Some of us remember the days, after Martin Luther King’s death, when the aspiring Black political class lectured movement activists to get out of the streets and into the suites. They said Black folks needed to position themselves on the inside of power where they could, supposedly, do the most good for the Black masses. But these selfish actors were only looking out for their own upward mobility.

It would be unfair the say that these misleaders shut down the Black Freedom Movement in the late Sixties – the U.S. government’s hit squads made their own murderous contribution to the death of the movement, and a national policy of mass Black incarceration put lower class African Americans on permanent lockdown.

“Our history did not prepare us to fight Power when it wears a Black face.”

But some segments of Black America have done pretty well for themselves, as is on display every September at the Black Caucus weekend. With Barack Obama in the White House, the Black common folk experience a vicarious sensation of power – which, as it turns out, is not a very healthy thing, since African Americans as a group have never gotten anywhere without fighting the Powers-That-Be. However, our history did not prepare us to fight Power when it wears a Black face, a problem few of us ever expected to confront. It appears likely that we will experience another four years in which the Black political class makes no demands of Power, so as not to discomfort or embarrass the First Black President in his second term, a man who serves the financial oligarchs on Wall Street, not the folks on Martin Luther King Boulevard.

The Black Caucus also honored Eric Holder, the first Black U.S. attorney general. Holder has failed to prosecute any of the Wall Street plutocrats whose criminal financial enterprises threw millions out of work and set Black America back two generations. It was Holder's job to explain why his boss’s preventive detention bill was not a death blow to due process of law in the United States – an impossible task.
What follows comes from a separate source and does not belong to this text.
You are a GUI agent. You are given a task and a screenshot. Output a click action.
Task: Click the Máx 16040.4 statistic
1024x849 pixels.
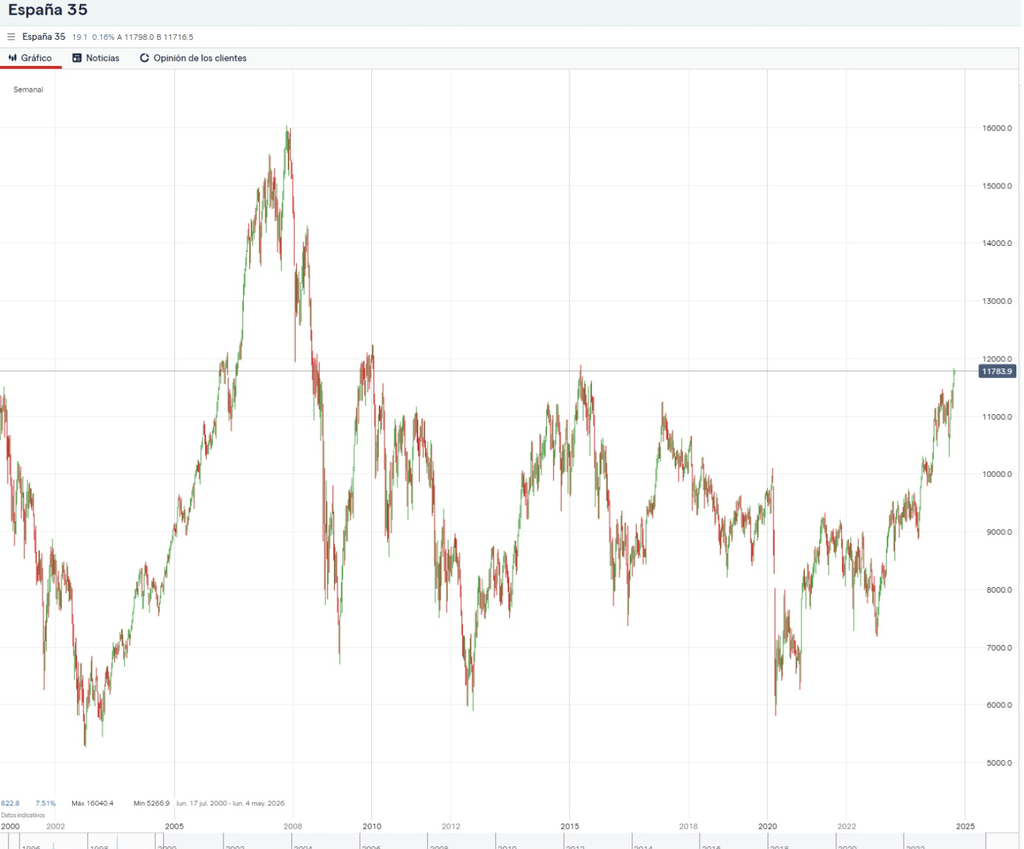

Even in the Age of Obama, most of the Black Caucus opposes indefinite detention without charge or trial – but not enough to let a little thing like the Bill of Rights get in the way of honoring a “first Black”…anything.

This is the logical end-result of what people like professor and preacher Michael Eric Dyson cynically call “getting in the game”: the empowerment of a slim sliver of a Black Misleaderhip Class that is concerned mainly with celebrating its own existence. That's what happens when the money-soaked rituals of American electoral politics are mistaken for a people's movement.

For Black Agenda Radio, I'm Glen Ford. On the web, go to BlackAgendaReport.com.

BAR executive editor Glen Ford can be contacted at Glen.Ford@BlackAgendaReport.com.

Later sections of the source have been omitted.